### What you have to do
With the pictures removed, reproduce exactly the lines from the one that contains "You are a computer-use" through the last line of the entries below.

___ Data ___

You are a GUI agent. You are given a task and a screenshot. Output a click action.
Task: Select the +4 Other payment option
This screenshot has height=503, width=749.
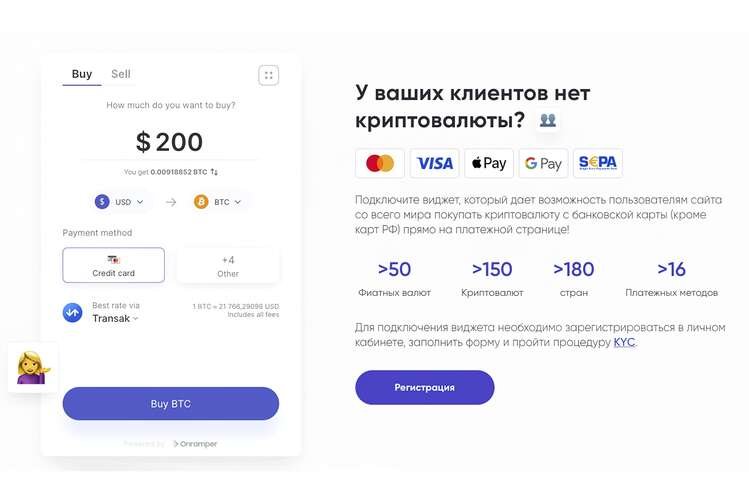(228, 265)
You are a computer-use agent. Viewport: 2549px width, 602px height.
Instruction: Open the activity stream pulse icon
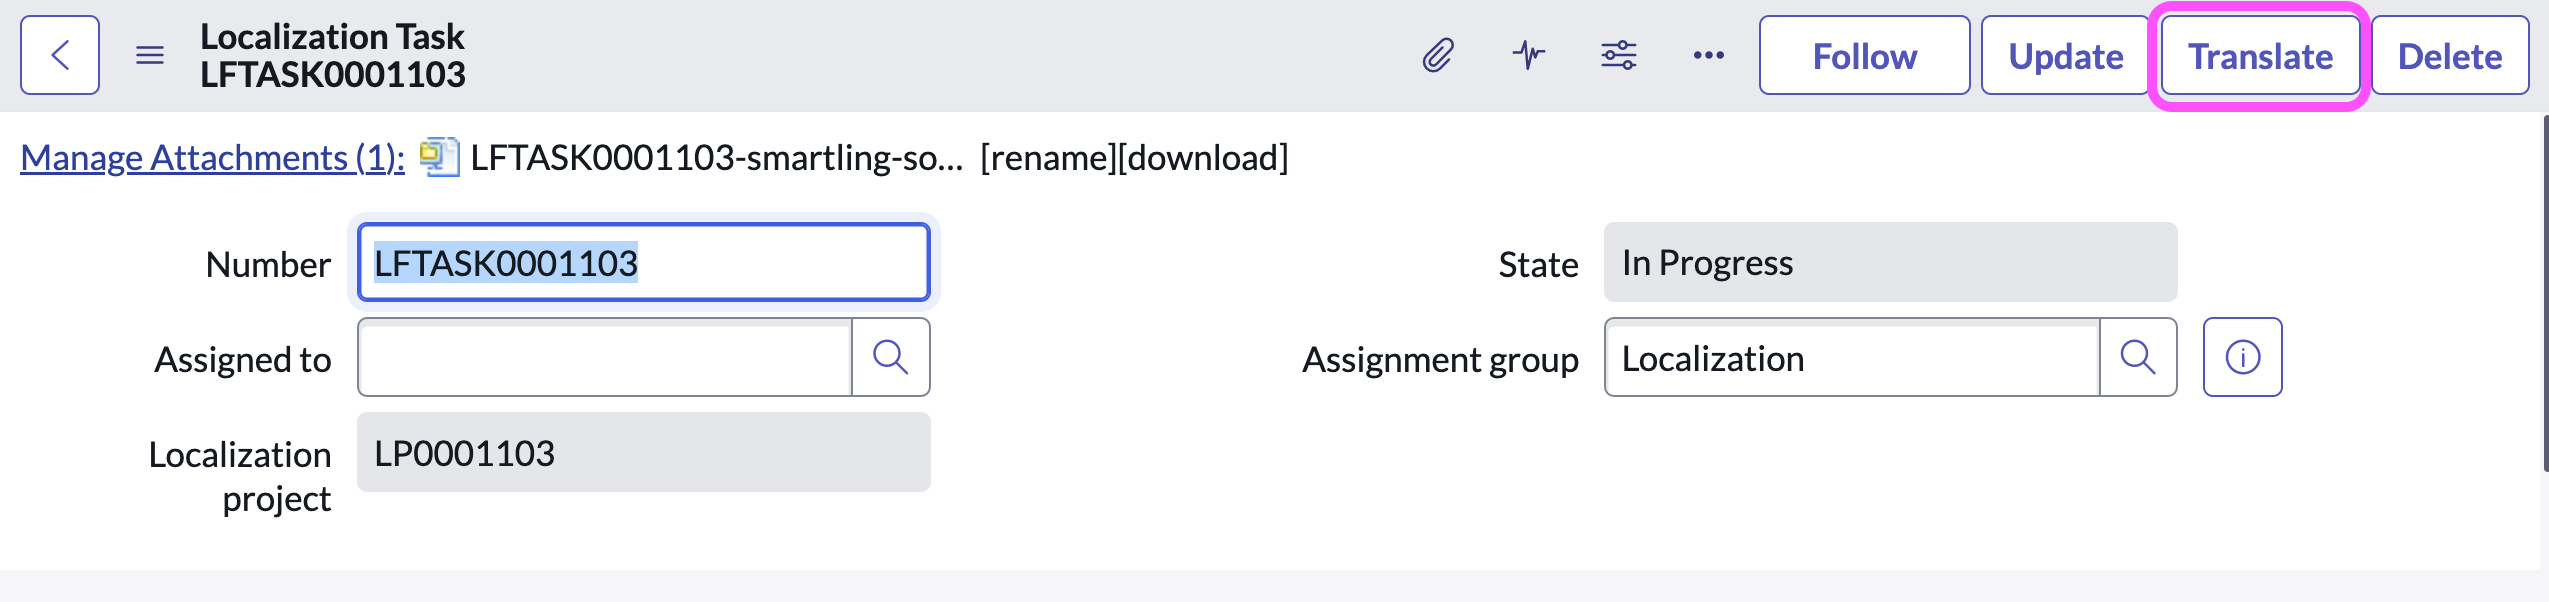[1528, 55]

___

### Exercise solution
You are a computer-use agent. Viewport: 2549px width, 602px height.
Instruction: Open the activity stream pulse icon
[1528, 55]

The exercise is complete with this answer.